The satisfaction is in getting there the hard way, straight up the north scarp from Horio, the old village above the harbour. There is no path beyond the monastery at its foot and even the path to there is in a poor state since a road access was pushed in from the tarmac at a higher level. My preferred route is to climb a long rib of rock rising steeply from the monastery, more exposed though more reliable and secure, but closer to the top an upward diagonal traverse on very loose material is necessary before getting back onto rock outcrops. Like the rest of Symi the rock is limestone, in places sharp as razors, elsewhere smooth and tilted, near-vertical slabs. On lose ground thin shards, hard as steel, slide over one another, clinking metallically when they flip over.

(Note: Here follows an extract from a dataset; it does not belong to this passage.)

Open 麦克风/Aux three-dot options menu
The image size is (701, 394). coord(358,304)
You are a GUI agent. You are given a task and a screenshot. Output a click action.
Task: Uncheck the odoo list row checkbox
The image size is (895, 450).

It is clear that this is terrain little visited. Few Greeks walk/hike/trek anyway. The local sheep farmers and goat-herds tend to call their animals not chase around the mountain after them. The number of visitors who venture into the mountains is diminishing and almost exclusively tend to follow well trodden paths to well known beach destinations, principally Agios Vasilios, Agios Emilianos, Agios Nikolaos, and Agia Marina.
After 15 September, the start of the hunting season, shooters roam the mountains in pursuit of their quarry, rock partridges. Usually well camouflaged, the only indications where they have been are empty shotgun cartridges scattered around. I saw none on Vigla’s northern scarp. That means that even the hunters don’t come here so little prospect of being found in the event of an accident. More than usual care is therefore essential. Nevertheless I make good time and reach the modest 617 metre summit in less than 2 hours.
Ignore the masts and the wind turbine and in late summer sunshine from cloudless sky with a gentle breeze it’s a great place to be with views to the south of mountain-top monasteries such as Agios Stavros Polemou, to the east beyond the edge of Europe to the coast of Asia Minor, to the west the islands of Tilos and Nisyros, …. and the island’s landfill site.
Eventually I reluctantly leave my eyrie and set out to walk northeast to the end of the ridge, again with no footpath. Having dropped down sharp limestone rocks from the top to long-abandoned agricultural terraces on the narrow ridge, initially the route is across inclined slabs of rock, jumping from edge to edge, heading for a thin path made by goats migrating from one part of the mountain to another.
The goat path is at first very clear, a narrow line of dusty soil meandering through the oregano, sage and thyme, then hoof-polished rock picking the line of least resistance up craggy outcrops. As goat paths go this is well worn, the equivalent of a major trunk road, probably travelled over centuries. However when it comes to open, lose ground it disappears as the animals disperse before coming back together and the path resumes. My guess is that the kids learn the routes from the adults, much like hefted sheep in the Lake District, but I don’t have that advantage and need to cast around to find the route again. Easy to see and follow when on the line, it is all but invisible from above or below, hidden in the vegetation.
An hour and a half after leaving Vigla I’m standing on a smaller 440 metre peak at the far end of the ridge marked by the remains of stone buildings and a stone cairn 1½ metres high overlooking the abandoned village of Gria and below that Pedi Bay, Symi’s other major anchorage.
First a steep drop down to Gria with its derelict houses, fig trees from which we picked figs 10 years ago but now crumbling to dust, and its stone-lined pond still with water in even after the long summer drought.
The final 200 metre drop to sea level is down the rocks of a dry stream gulley, airless and very hot from direct sun and reflected and refracted heat from the storage-heater limestone. Then a swim in the gorgeous waters of the Aegean to soak tired muscles before the gentle stroll up the valley path back to Horio and a very welcome beer.